Task instructions: Write the entries out again. Each one must match exactly.

Dataset extract:
⟨

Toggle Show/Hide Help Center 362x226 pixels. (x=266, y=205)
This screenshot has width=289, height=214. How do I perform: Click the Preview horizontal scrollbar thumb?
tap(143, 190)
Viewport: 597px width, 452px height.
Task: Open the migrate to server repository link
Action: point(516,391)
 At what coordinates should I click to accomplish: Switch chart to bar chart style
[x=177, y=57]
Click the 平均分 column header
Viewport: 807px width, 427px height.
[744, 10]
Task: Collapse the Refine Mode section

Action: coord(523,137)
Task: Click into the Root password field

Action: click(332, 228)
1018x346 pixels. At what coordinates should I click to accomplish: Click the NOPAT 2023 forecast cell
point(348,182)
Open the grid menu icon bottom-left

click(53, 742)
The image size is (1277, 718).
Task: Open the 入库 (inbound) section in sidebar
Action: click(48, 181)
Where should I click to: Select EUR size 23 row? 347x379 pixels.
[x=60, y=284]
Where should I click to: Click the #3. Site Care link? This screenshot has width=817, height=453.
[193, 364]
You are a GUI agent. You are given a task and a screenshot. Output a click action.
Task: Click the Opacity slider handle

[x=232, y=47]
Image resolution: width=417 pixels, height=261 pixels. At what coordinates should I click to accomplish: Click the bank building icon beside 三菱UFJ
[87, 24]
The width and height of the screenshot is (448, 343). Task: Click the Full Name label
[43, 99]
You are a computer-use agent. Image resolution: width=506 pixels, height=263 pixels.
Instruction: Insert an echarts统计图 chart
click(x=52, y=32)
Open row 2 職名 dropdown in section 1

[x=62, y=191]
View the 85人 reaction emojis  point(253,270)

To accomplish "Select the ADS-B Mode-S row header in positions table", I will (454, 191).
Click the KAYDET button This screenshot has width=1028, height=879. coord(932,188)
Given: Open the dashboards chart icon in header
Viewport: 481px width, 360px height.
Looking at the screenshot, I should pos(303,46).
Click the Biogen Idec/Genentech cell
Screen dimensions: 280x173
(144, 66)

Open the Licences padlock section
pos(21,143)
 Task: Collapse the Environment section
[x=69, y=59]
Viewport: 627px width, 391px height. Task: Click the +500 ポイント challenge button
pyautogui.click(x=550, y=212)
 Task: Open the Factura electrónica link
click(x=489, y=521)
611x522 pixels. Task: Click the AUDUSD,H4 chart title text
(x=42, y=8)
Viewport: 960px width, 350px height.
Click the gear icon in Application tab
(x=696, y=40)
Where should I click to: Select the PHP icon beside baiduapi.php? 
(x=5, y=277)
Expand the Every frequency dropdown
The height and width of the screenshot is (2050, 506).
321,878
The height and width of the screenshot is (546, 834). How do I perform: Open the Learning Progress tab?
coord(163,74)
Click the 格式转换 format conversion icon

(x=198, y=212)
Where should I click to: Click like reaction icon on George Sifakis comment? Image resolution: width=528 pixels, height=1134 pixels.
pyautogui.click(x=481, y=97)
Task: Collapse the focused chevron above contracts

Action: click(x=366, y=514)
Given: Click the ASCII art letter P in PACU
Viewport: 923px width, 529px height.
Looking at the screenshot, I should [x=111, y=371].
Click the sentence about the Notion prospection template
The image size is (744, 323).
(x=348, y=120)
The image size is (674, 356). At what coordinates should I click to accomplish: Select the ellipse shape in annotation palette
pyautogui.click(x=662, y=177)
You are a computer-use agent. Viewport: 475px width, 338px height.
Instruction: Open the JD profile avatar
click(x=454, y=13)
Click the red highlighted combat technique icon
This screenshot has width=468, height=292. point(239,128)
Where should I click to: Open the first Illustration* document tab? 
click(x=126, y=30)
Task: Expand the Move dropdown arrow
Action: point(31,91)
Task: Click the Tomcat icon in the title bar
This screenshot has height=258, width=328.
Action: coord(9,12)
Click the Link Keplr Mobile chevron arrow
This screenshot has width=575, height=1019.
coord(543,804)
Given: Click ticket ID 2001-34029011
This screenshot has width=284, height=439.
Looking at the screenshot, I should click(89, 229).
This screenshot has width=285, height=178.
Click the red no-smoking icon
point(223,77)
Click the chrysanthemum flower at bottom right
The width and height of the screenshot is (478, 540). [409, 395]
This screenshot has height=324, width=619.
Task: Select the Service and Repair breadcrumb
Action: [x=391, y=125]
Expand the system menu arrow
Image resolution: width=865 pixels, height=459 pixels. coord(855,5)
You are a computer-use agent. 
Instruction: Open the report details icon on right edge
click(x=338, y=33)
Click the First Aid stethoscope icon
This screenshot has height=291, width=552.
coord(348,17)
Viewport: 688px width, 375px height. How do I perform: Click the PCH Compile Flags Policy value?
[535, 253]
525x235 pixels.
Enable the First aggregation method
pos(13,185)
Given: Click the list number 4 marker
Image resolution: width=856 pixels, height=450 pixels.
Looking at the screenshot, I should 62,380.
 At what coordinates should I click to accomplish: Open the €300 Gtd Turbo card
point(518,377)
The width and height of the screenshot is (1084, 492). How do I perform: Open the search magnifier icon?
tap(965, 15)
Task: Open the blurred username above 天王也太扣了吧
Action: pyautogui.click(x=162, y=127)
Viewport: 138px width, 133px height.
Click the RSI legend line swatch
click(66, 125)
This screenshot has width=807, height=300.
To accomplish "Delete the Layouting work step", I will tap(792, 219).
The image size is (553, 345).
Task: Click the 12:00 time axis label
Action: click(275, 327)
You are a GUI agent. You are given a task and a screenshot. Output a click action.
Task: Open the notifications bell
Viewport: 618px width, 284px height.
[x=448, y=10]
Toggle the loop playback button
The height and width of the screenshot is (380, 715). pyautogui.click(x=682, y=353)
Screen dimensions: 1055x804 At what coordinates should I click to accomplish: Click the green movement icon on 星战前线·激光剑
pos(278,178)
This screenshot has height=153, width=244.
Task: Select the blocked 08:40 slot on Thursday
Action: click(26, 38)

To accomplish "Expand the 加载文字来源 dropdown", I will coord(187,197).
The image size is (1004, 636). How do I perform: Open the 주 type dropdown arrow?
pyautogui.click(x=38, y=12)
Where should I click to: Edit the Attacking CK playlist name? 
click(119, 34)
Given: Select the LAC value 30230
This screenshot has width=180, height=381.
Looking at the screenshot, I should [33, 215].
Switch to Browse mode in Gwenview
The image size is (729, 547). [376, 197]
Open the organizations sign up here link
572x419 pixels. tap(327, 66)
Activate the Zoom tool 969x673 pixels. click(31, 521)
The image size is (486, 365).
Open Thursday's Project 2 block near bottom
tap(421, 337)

⟩

Expected output:
Toggle Show/Hide Help Center 362x226 pixels. (x=266, y=205)
This screenshot has width=289, height=214. How do I perform: Click the Preview horizontal scrollbar thumb?
tap(143, 190)
Viewport: 597px width, 452px height.
Task: Open the migrate to server repository link
Action: point(516,391)
 At what coordinates should I click to accomplish: Switch chart to bar chart style
[x=177, y=57]
Click the 平均分 column header
Viewport: 807px width, 427px height.
[744, 10]
Task: Collapse the Refine Mode section

Action: coord(523,137)
Task: Click into the Root password field

Action: click(332, 228)
1018x346 pixels. At what coordinates should I click to accomplish: Click the NOPAT 2023 forecast cell
point(348,182)
Open the grid menu icon bottom-left

click(53, 742)
The image size is (1277, 718).
Task: Open the 入库 (inbound) section in sidebar
Action: click(48, 181)
Where should I click to: Select EUR size 23 row? 347x379 pixels.
[x=60, y=284]
Where should I click to: Click the #3. Site Care link? This screenshot has width=817, height=453.
[193, 364]
You are a GUI agent. You are given a task and a screenshot. Output a click action.
Task: Click the Opacity slider handle

[x=232, y=47]
Image resolution: width=417 pixels, height=261 pixels. At what coordinates should I click to accomplish: Click the bank building icon beside 三菱UFJ
[87, 24]
The width and height of the screenshot is (448, 343). Task: Click the Full Name label
[43, 99]
You are a computer-use agent. Image resolution: width=506 pixels, height=263 pixels.
Instruction: Insert an echarts统计图 chart
click(x=52, y=32)
Open row 2 職名 dropdown in section 1

[x=62, y=191]
View the 85人 reaction emojis  point(253,270)

To accomplish "Select the ADS-B Mode-S row header in positions table", I will (454, 191).
Click the KAYDET button This screenshot has width=1028, height=879. coord(932,188)
Given: Open the dashboards chart icon in header
Viewport: 481px width, 360px height.
Looking at the screenshot, I should pos(303,46).
Click the Biogen Idec/Genentech cell
Screen dimensions: 280x173
(144, 66)

Open the Licences padlock section
pos(21,143)
 Task: Collapse the Environment section
[x=69, y=59]
Viewport: 627px width, 391px height. Task: Click the +500 ポイント challenge button
pyautogui.click(x=550, y=212)
 Task: Open the Factura electrónica link
click(x=489, y=521)
611x522 pixels. Task: Click the AUDUSD,H4 chart title text
(x=42, y=8)
Viewport: 960px width, 350px height.
Click the gear icon in Application tab
(x=696, y=40)
Where should I click to: Select the PHP icon beside baiduapi.php? 
(x=5, y=277)
Expand the Every frequency dropdown
The height and width of the screenshot is (2050, 506).
321,878
The height and width of the screenshot is (546, 834). How do I perform: Open the Learning Progress tab?
coord(163,74)
Click the 格式转换 format conversion icon

(x=198, y=212)
Where should I click to: Click like reaction icon on George Sifakis comment? Image resolution: width=528 pixels, height=1134 pixels.
pyautogui.click(x=481, y=97)
Task: Collapse the focused chevron above contracts

Action: click(x=366, y=514)
Given: Click the ASCII art letter P in PACU
Viewport: 923px width, 529px height.
Looking at the screenshot, I should [x=111, y=371].
Click the sentence about the Notion prospection template
The image size is (744, 323).
(x=348, y=120)
The image size is (674, 356). At what coordinates should I click to accomplish: Select the ellipse shape in annotation palette
pyautogui.click(x=662, y=177)
You are a computer-use agent. Viewport: 475px width, 338px height.
Instruction: Open the JD profile avatar
click(x=454, y=13)
Click the red highlighted combat technique icon
This screenshot has width=468, height=292. point(239,128)
Where should I click to: Open the first Illustration* document tab? 
click(x=126, y=30)
Task: Expand the Move dropdown arrow
Action: point(31,91)
Task: Click the Tomcat icon in the title bar
This screenshot has height=258, width=328.
Action: coord(9,12)
Click the Link Keplr Mobile chevron arrow
This screenshot has width=575, height=1019.
coord(543,804)
Given: Click ticket ID 2001-34029011
This screenshot has width=284, height=439.
Looking at the screenshot, I should click(89, 229).
This screenshot has width=285, height=178.
Click the red no-smoking icon
point(223,77)
Click the chrysanthemum flower at bottom right
The width and height of the screenshot is (478, 540). [409, 395]
This screenshot has height=324, width=619.
Task: Select the Service and Repair breadcrumb
Action: [x=391, y=125]
Expand the system menu arrow
Image resolution: width=865 pixels, height=459 pixels. coord(855,5)
You are a computer-use agent. 
Instruction: Open the report details icon on right edge
click(x=338, y=33)
Click the First Aid stethoscope icon
This screenshot has height=291, width=552.
coord(348,17)
Viewport: 688px width, 375px height. How do I perform: Click the PCH Compile Flags Policy value?
[535, 253]
525x235 pixels.
Enable the First aggregation method
pos(13,185)
Given: Click the list number 4 marker
Image resolution: width=856 pixels, height=450 pixels.
Looking at the screenshot, I should 62,380.
 At what coordinates should I click to accomplish: Open the €300 Gtd Turbo card
point(518,377)
The width and height of the screenshot is (1084, 492). How do I perform: Open the search magnifier icon?
tap(965, 15)
Task: Open the blurred username above 天王也太扣了吧
Action: pyautogui.click(x=162, y=127)
Viewport: 138px width, 133px height.
Click the RSI legend line swatch
click(66, 125)
This screenshot has width=807, height=300.
To accomplish "Delete the Layouting work step", I will tap(792, 219).
The image size is (553, 345).
Task: Click the 12:00 time axis label
Action: click(275, 327)
You are a GUI agent. You are given a task and a screenshot. Output a click action.
Task: Open the notifications bell
Viewport: 618px width, 284px height.
[x=448, y=10]
Toggle the loop playback button
The height and width of the screenshot is (380, 715). pyautogui.click(x=682, y=353)
Screen dimensions: 1055x804 At what coordinates should I click to accomplish: Click the green movement icon on 星战前线·激光剑
pos(278,178)
This screenshot has height=153, width=244.
Task: Select the blocked 08:40 slot on Thursday
Action: click(26, 38)

To accomplish "Expand the 加载文字来源 dropdown", I will coord(187,197).
The image size is (1004, 636). How do I perform: Open the 주 type dropdown arrow?
pyautogui.click(x=38, y=12)
Where should I click to: Edit the Attacking CK playlist name? 
click(119, 34)
Given: Select the LAC value 30230
This screenshot has width=180, height=381.
Looking at the screenshot, I should [33, 215].
Switch to Browse mode in Gwenview
The image size is (729, 547). [376, 197]
Open the organizations sign up here link
572x419 pixels. tap(327, 66)
Activate the Zoom tool 969x673 pixels. click(31, 521)
The image size is (486, 365).
Open Thursday's Project 2 block near bottom
tap(421, 337)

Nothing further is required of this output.